The purpose of this notebook is to prep the files to be able to use AutoRT. The first part prepares the data that we use to train AutoRT.
The second part gets each individual file ready to run through AutoRT. The modifications must be specified a specific way.
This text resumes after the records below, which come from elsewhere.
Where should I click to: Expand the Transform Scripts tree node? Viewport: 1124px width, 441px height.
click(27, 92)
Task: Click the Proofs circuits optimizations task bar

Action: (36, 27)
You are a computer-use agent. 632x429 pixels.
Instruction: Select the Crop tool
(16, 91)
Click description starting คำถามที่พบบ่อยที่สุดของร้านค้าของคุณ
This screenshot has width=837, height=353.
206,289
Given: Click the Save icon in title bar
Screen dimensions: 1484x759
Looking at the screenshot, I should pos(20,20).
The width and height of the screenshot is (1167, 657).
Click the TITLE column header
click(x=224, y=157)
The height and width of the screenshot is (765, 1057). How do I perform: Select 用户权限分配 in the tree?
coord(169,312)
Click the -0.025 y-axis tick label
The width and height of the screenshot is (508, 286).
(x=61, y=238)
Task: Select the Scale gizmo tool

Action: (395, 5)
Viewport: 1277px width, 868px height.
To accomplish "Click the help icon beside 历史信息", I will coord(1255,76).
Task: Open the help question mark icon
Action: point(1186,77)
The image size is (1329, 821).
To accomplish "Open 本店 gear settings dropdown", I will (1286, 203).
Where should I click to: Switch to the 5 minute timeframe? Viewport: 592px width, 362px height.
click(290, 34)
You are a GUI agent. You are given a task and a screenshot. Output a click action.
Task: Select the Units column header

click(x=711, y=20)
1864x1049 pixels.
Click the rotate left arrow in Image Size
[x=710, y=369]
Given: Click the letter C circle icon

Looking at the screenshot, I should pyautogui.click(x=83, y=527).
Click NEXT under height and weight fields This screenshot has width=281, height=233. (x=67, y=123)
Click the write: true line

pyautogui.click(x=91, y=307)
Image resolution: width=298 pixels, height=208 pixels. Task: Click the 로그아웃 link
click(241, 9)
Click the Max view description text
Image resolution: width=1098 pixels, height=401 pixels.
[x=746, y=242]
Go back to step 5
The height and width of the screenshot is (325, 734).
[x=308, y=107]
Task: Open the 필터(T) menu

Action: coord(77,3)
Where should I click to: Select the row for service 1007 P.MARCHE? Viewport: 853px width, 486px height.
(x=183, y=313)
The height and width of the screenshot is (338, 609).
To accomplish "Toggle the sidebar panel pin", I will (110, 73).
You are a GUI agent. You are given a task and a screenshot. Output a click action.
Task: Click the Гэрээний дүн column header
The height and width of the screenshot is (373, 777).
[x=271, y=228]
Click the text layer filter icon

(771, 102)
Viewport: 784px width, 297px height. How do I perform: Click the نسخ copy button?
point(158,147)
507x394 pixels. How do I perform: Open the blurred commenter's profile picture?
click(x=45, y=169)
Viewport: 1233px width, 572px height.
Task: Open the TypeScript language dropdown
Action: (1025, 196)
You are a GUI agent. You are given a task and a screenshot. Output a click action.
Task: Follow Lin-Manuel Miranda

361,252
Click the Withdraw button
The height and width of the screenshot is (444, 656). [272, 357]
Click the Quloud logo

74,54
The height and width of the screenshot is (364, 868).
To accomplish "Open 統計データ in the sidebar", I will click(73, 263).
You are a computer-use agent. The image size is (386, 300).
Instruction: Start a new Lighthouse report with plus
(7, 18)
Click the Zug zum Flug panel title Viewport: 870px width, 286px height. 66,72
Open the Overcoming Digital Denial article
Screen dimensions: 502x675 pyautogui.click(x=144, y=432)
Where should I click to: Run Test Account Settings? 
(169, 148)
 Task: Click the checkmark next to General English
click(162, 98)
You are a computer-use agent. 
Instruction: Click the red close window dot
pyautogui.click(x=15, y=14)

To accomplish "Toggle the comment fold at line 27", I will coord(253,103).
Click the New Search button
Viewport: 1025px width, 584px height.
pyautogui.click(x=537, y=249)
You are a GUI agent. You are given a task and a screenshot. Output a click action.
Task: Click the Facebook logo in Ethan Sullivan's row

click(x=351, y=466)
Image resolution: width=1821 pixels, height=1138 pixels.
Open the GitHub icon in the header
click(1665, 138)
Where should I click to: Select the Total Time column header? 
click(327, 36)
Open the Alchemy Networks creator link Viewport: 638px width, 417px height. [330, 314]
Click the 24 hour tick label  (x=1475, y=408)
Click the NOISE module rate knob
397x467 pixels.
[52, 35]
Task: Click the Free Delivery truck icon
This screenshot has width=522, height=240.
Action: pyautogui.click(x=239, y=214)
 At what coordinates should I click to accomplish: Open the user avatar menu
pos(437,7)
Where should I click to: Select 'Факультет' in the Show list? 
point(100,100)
The peptide column must be titled "x" and the actual retention time must be titled "y". 

In [1]:
import os
import mokapot
import numpy as np
import pandas as pd
import matplotlib.pyplot as plt
import sys
sys.path.append("..")
sys.path
import data_loader as dl

The purpose of this function is to clean up the original 'before' data so that we are not counting decoys or duplicate scans.

In [2]:
def filter_data(df, prob_column):
    #drop decoys
    df = df[df["decoy"]==False]
    #sort by qvalue
    df = df.sort_values(prob_column)
    #drop duplicate scans
    df = df.drop_duplicates(subset=["scan"], keep="first") #keep highest scoring
    
    return df

AutoRT requries that all modifications be input as numbers. Here we are formatting the modifications as needed. 1 represents oxidation and 2 represents carbamidomethyl. 

In [3]:
def format_oxidation(row, column, to_replace):
    peptide = row[column]
    replace_with = "1"
    if pd.isna(peptide):
        new_pep = peptide
    else:
        if to_replace in peptide:
            new_pep = peptide.replace(to_replace, replace_with)
        else:
            new_pep = peptide
    return new_pep


def format_carbamidomethyl(row, column, to_replace):
    peptide = row[column]
    replace_with = "2"
    if pd.isna(peptide):
        new_pep = peptide
    else:
        if to_replace in peptide:
            new_pep = peptide.replace(to_replace, replace_with)
        else:
            new_pep = peptide
    return new_pep


def format_carbamidomethyl2(row, column, to_replace):
    peptide = row[column]
    replace_with = "3"
    if pd.isna(peptide):
        new_pep = peptide
    else:
        if to_replace in peptide:
            new_pep = peptide.replace(to_replace, replace_with)
        else:
            new_pep = peptide
    return new_pep

Occasionally we are given back multiple peptides. We take the first one and use it, as AutoRT will not know what to do with multiple peptides seperated by a "|"

In [4]:
#pulling only one peptide out
def format_peptide(row):
    string = row
    if '|' in string:
        spot = string.find('|')
        string = string[ :spot]
    
    return string

Only pulling the scans with a qvalue of 0 to give to AutoRT to train on. 

In [5]:
#pulling the best scans based off of qvalue. 
df = dl.clean_metamorph("2ng_rep5")
df = filter_data(df, "QValue")
#Taking only the best scoring
df = df[df["QValue"]== 0.0]

df["RT_formatted_peptides"] = df["Full Sequence"].apply(format_peptide)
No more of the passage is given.